INSTRUCTIONS TO FOLLOW
Count the lines below that contain the string "height", treating uppercase and lowercase as different, and give only the number.

=======

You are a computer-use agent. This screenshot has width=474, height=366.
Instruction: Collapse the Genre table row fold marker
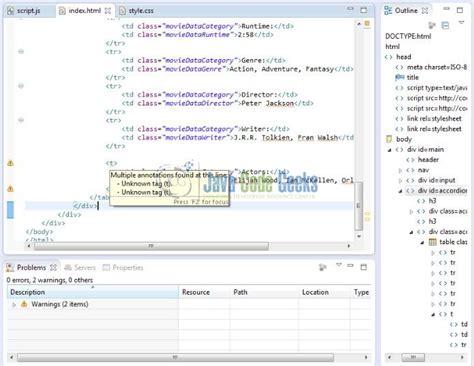(21, 52)
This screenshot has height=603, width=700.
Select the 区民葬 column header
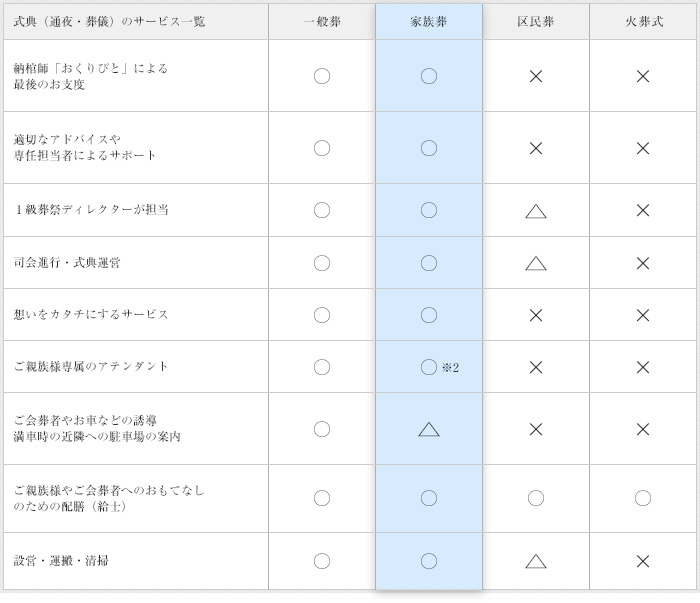click(536, 21)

=======

TASK SOLUTION
2